Your instructions —
Please output all the entries word for word, without the pictures.

Data for the task —
————
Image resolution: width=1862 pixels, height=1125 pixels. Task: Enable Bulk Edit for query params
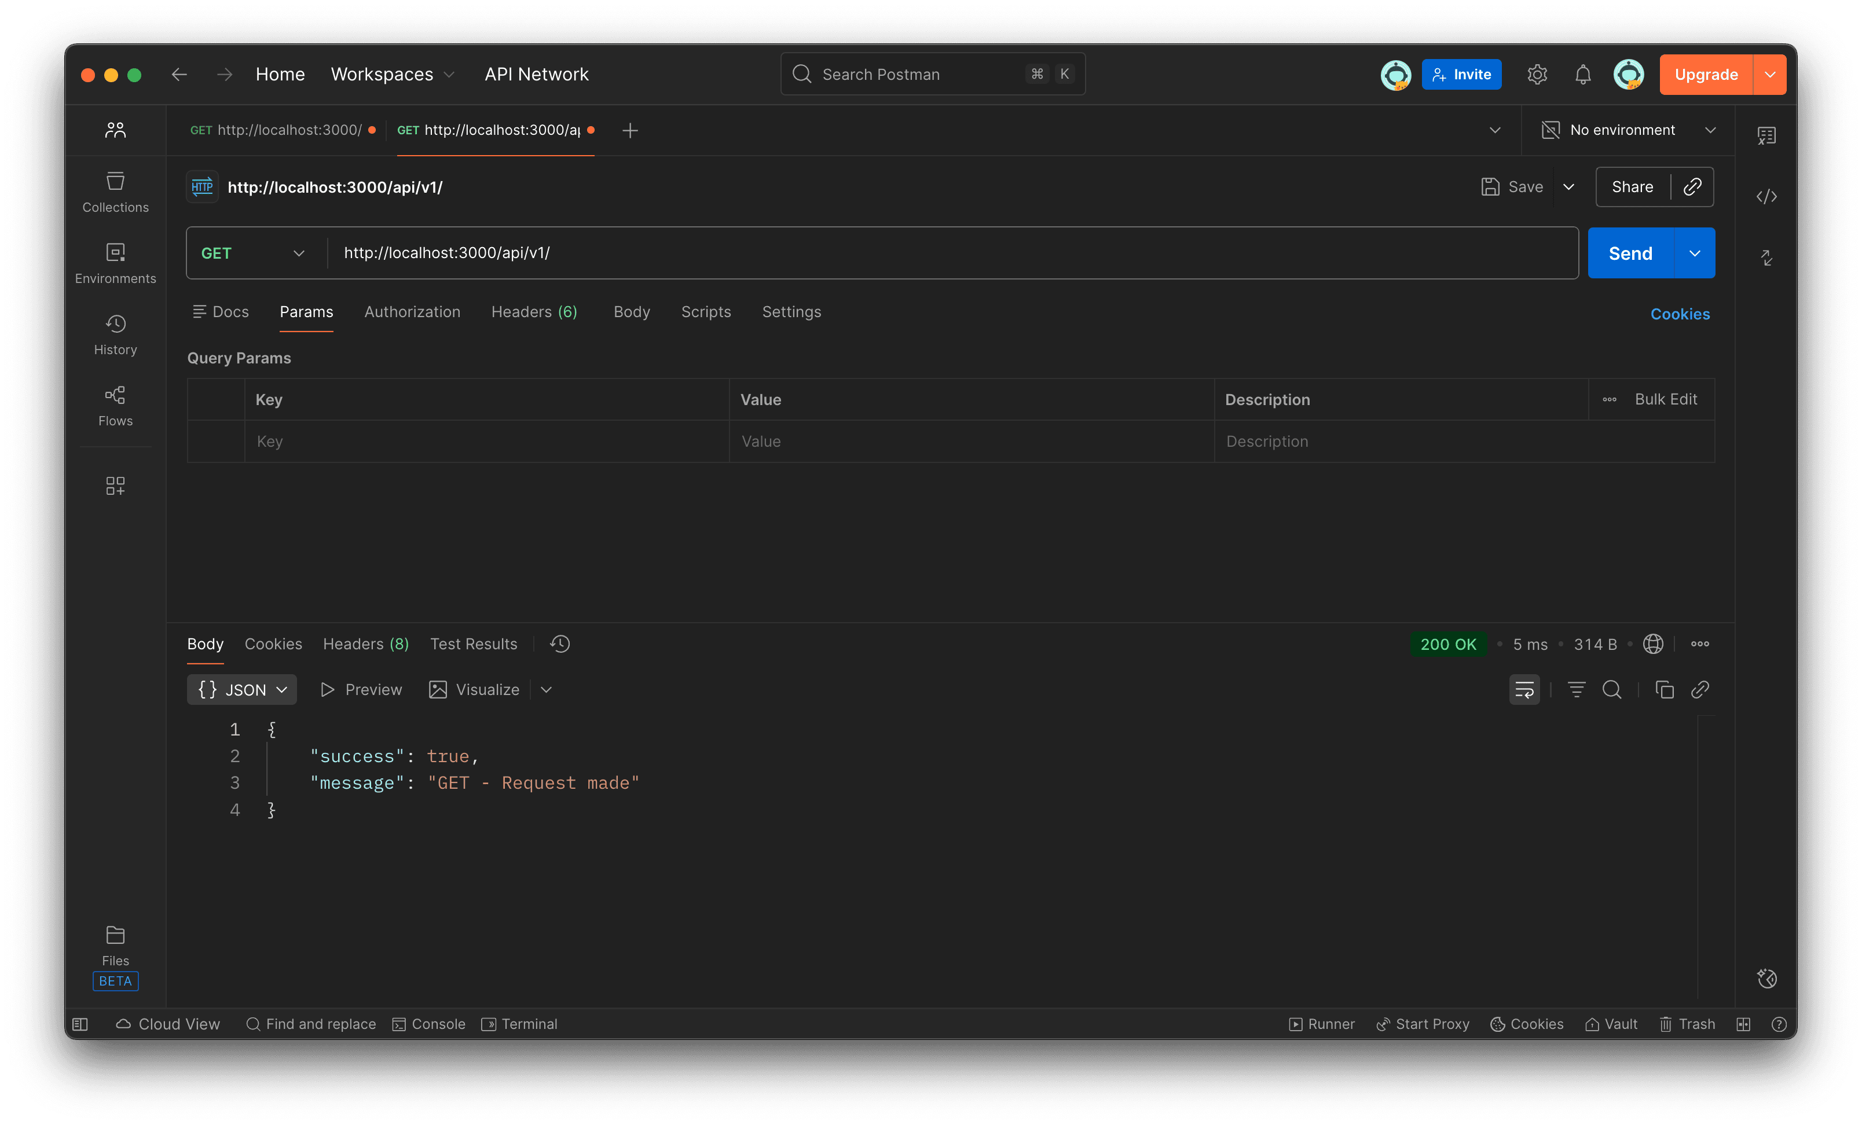coord(1666,399)
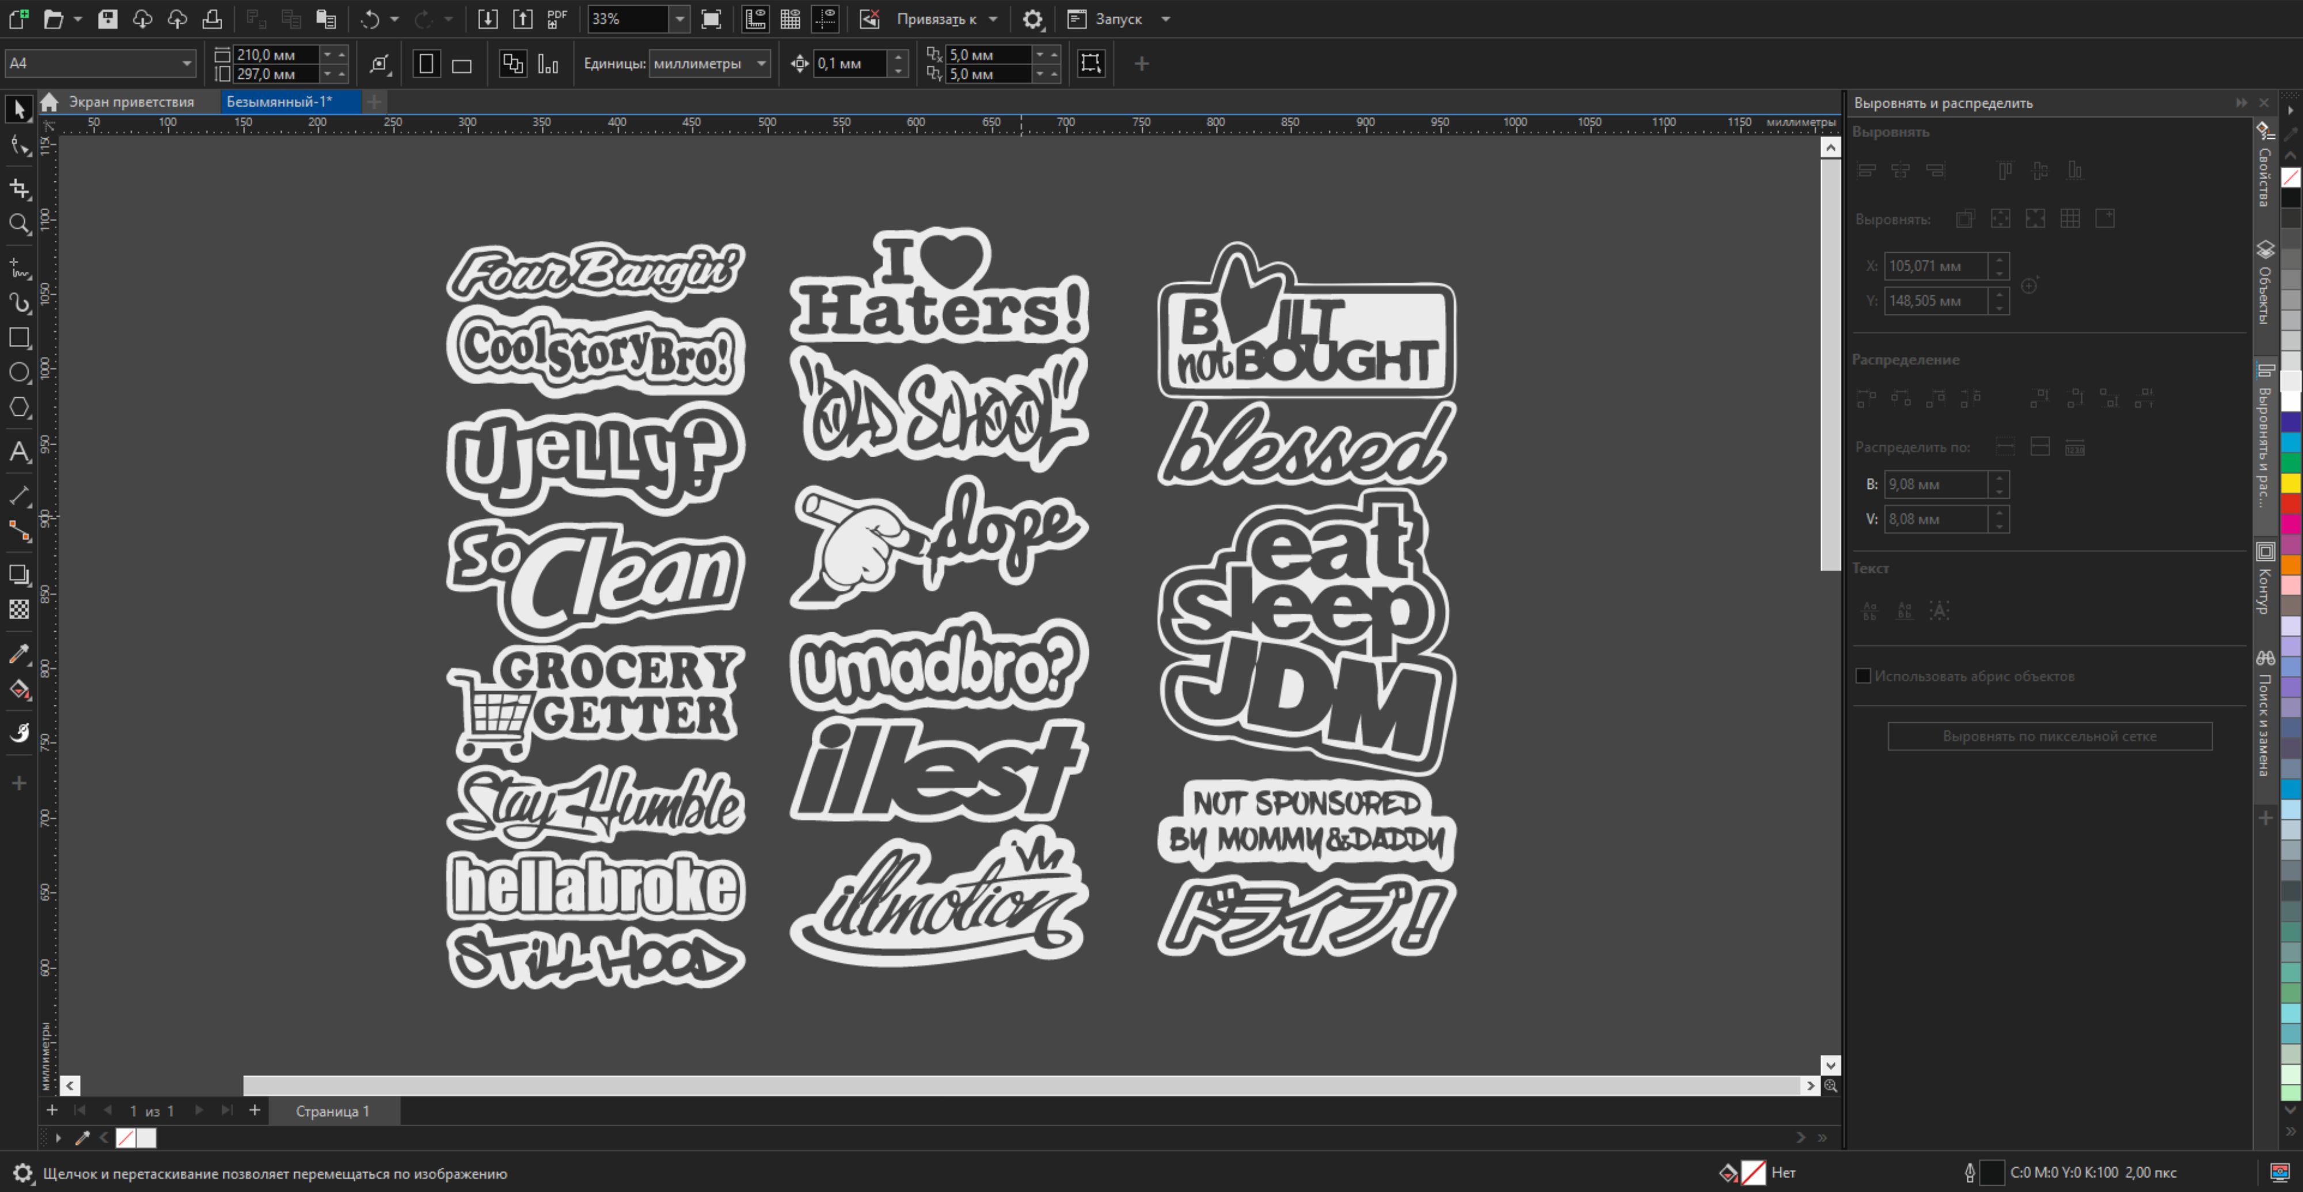This screenshot has height=1192, width=2303.
Task: Select the Страница 1 page tab
Action: click(x=332, y=1111)
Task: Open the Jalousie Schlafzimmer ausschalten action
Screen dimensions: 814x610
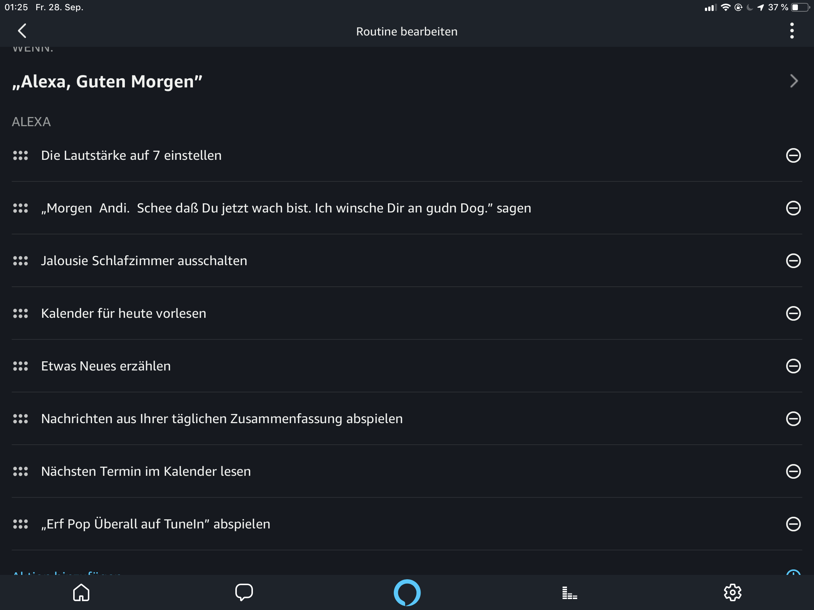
————
Result for this exercise —
Image resolution: width=1862 pixels, height=1125 pixels. Task: Enable Bulk Edit for query params
coord(1666,399)
This screenshot has height=1192, width=2303.
Task: Select the Страница 1 page tab
Action: click(x=332, y=1111)
Task: Open the Jalousie Schlafzimmer ausschalten action
Screen dimensions: 814x610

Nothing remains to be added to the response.